One of the steps in the Atlas dataset production chain is homogenisation, i.e. ensuring consistency between data from different origin datasets. This homogenisation is implemented in the User-tools for the C3S Atlas, specifically the c3s_atlas.fixers.apply_fixers function. The following changes are applied:

  • The names of the spatial coordinates are standardised to [lon, lat].

  • Longitude is converted from [0...360] to [-180...180] format.

  • The time coordinate is standardised to the CF standard calendar.

  • Variable units are standardised (e.g. °C for temperature).

  • Variables are resampled / aggregated to the required temporal resolution.

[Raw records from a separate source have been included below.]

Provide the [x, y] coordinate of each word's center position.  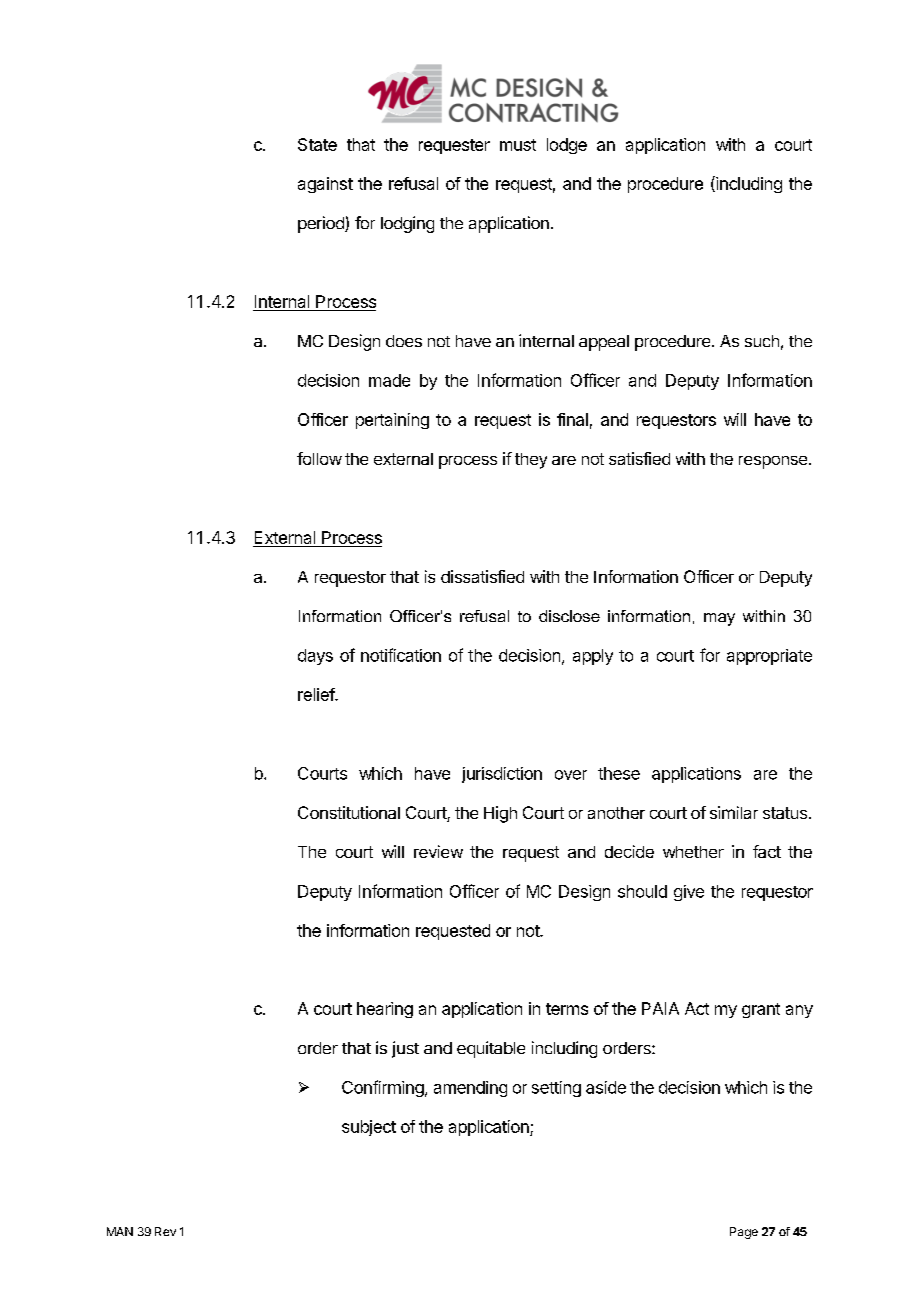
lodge [567, 146]
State [317, 144]
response [773, 462]
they [531, 461]
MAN [120, 1231]
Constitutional [349, 812]
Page [744, 1233]
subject [369, 1128]
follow [319, 458]
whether [693, 852]
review [438, 851]
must [518, 145]
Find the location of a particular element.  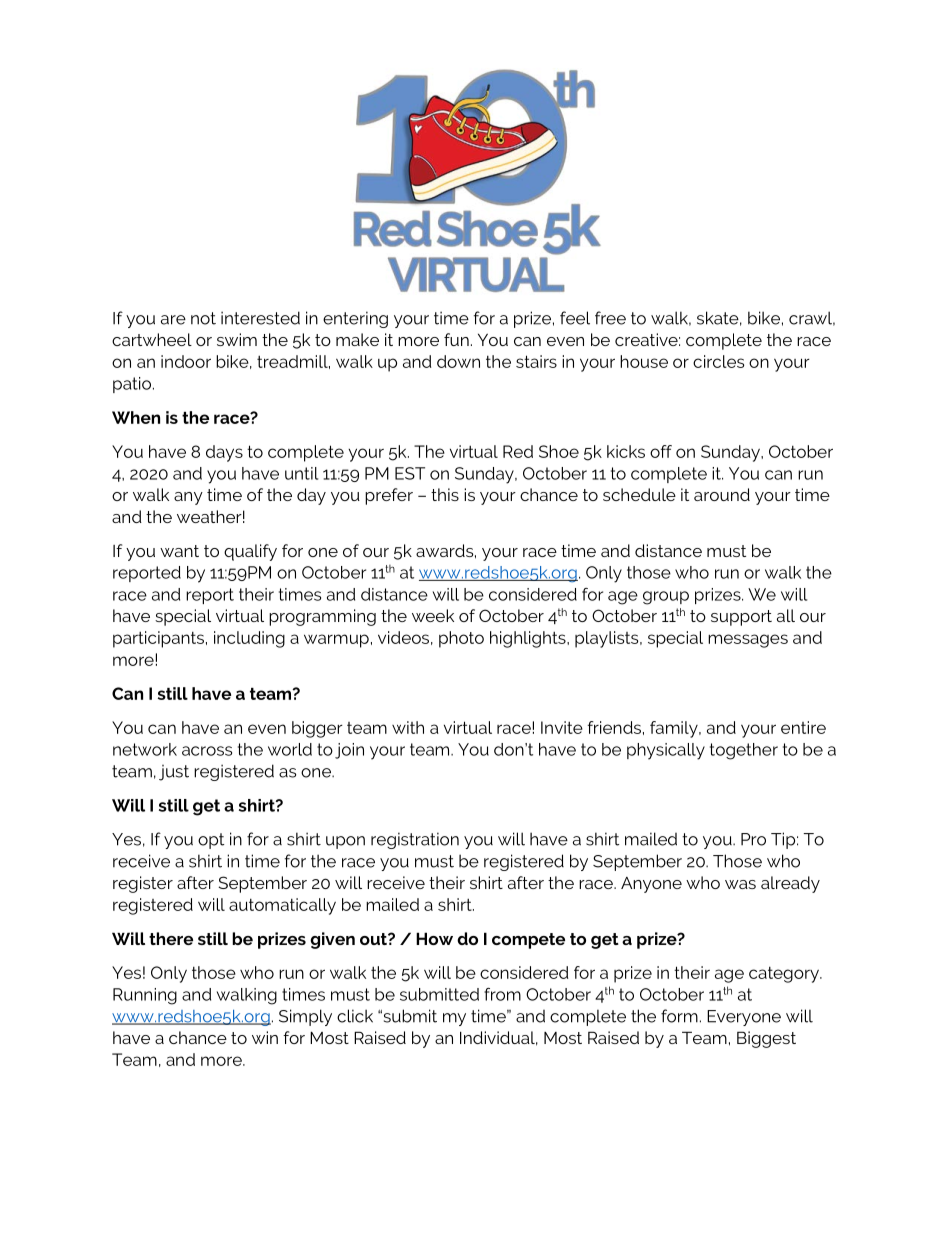

circles is located at coordinates (718, 361).
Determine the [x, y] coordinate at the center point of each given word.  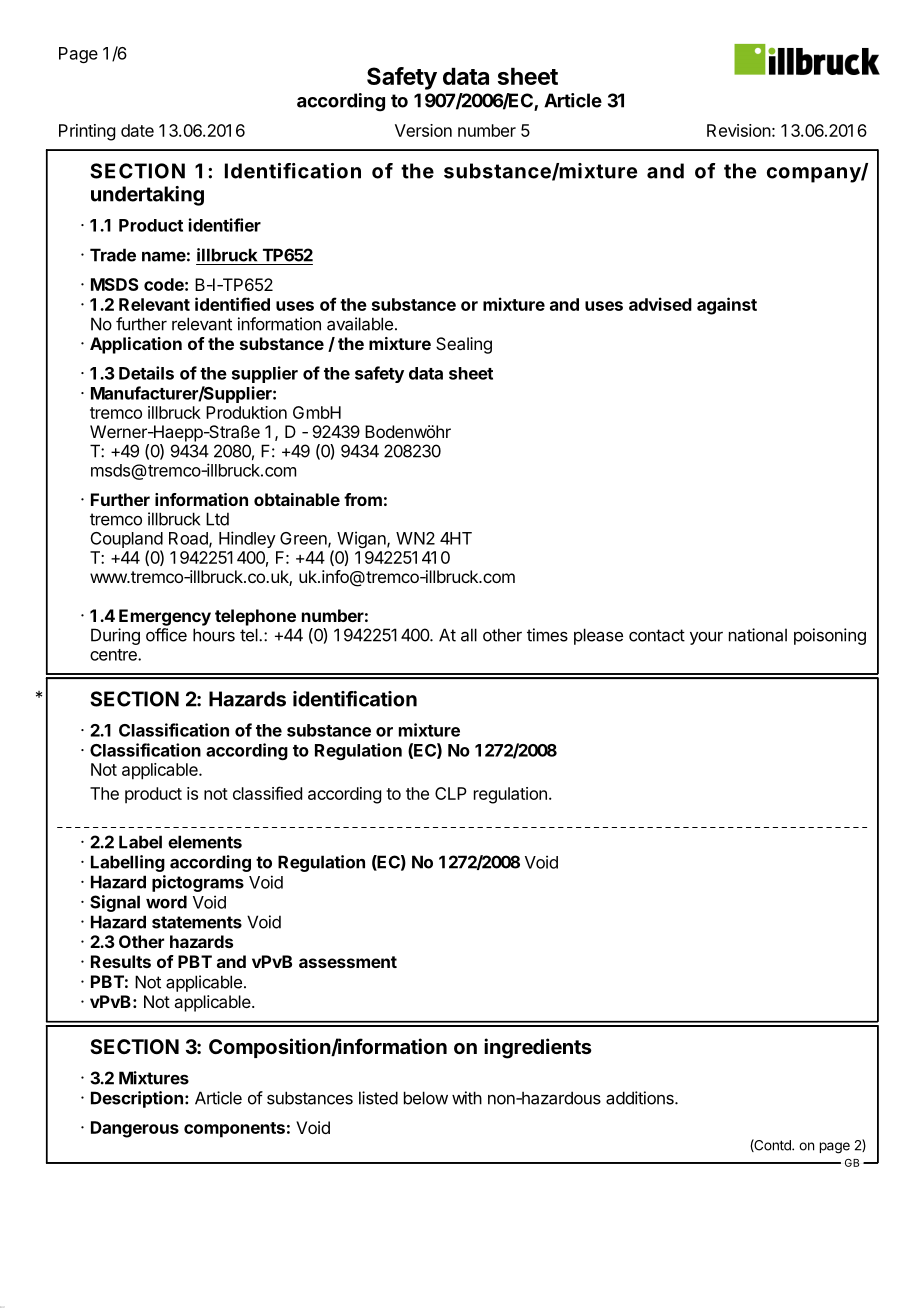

The homogenisation is applied in the following code cells, separately for the daily and monthly data. More details can be found in the case study for tx35.

Hide code cell source

data_cmip6_daily_homogenised = homogenise_multiple_variables(data_cmip6_daily, VARIABLES_DAILY, ORIGIN_ID)

Hide code cell source

data_cmip6_monthly_homogenised = homogenise_multiple_variables(data_cmip6_monthly, VARIABLES_MONTHLY, ORIGIN_ID)

Calculate indicators#

The climate indicators are calculated using xclim. The functions defined above perform the calculations.

Hide code cell source

indicators_cmip6_monthly = calculate_indicators_monthly(data_cmip6_daily_homogenised, data_cmip6_monthly_homogenised)
indicators_cmip6_monthly

# Annual indicators temporarily disabled due to issues with CF metadata
# indicators_cmip6_annual = calculate_indicators_annual(data_cmip6_daily_homogenised)
# indicators_cmip6_annual
<xarray.Dataset> Size: 90MB
Dimensions:  (lat: 192, lon: 288, time: 12)
Coordinates:
  * lat      (lat) float64 2kB -90.0 -89.06 -88.12 -87.17 ... 88.12 89.06 90.0
  * lon      (lon) float64 2kB -178.8 -177.5 -176.2 -175.0 ... 177.5 178.8 180.0
    height   float64 8B 2.0
  * time     (time) datetime64[ns] 96B 2080-01-01 2080-02-01 ... 2080-12-01
Data variables: (12/25)
    t        (time, lat, lon) float32 3MB dask.array<chunksize=(1, 192, 288), meta=np.ndarray>
    tn       (time, lat, lon) float32 3MB dask.array<chunksize=(1, 192, 288), meta=np.ndarray>
    tx       (time, lat, lon) float32 3MB dask.array<chunksize=(1, 192, 288), meta=np.ndarray>
    dtr      (time, lat, lon) float32 3MB dask.array<chunksize=(1, 192, 288), meta=np.ndarray>
    tnn      (time, lat, lon) float32 3MB dask.array<chunksize=(1, 192, 288), meta=np.ndarray>
    txx      (time, lat, lon) float32 3MB dask.array<chunksize=(1, 192, 288), meta=np.ndarray>
    ...       ...
    evspsbl  (time, lat, lon) float32 3MB dask.array<chunksize=(1, 192, 288), meta=np.ndarray>
    psl      (time, lat, lon) float32 3MB dask.array<chunksize=(1, 192, 288), meta=np.ndarray>
    sfcwind  (time, lat, lon) float32 3MB dask.array<chunksize=(1, 192, 288), meta=np.ndarray>
    clt      (time, lat, lon) float32 3MB dask.array<chunksize=(1, 192, 288), meta=np.ndarray>
    rsds     (time, lat, lon) float32 3MB dask.array<chunksize=(1, 192, 288), meta=np.ndarray>
    rlds     (time, lat, lon) float32 3MB dask.array<chunksize=(1, 192, 288), meta=np.ndarray>

Interpolate to a common and regular grid#

Note

This notebook uses xESMF for regridding data. xESMF is most easily installed using mamba/conda as explained in its documentation. Users who cannot or do not wish to use mamba/conda can manually compile and install ESMF on their machines. In future, this notebook will use earthkit-regrid instead, once it reaches suitable maturity.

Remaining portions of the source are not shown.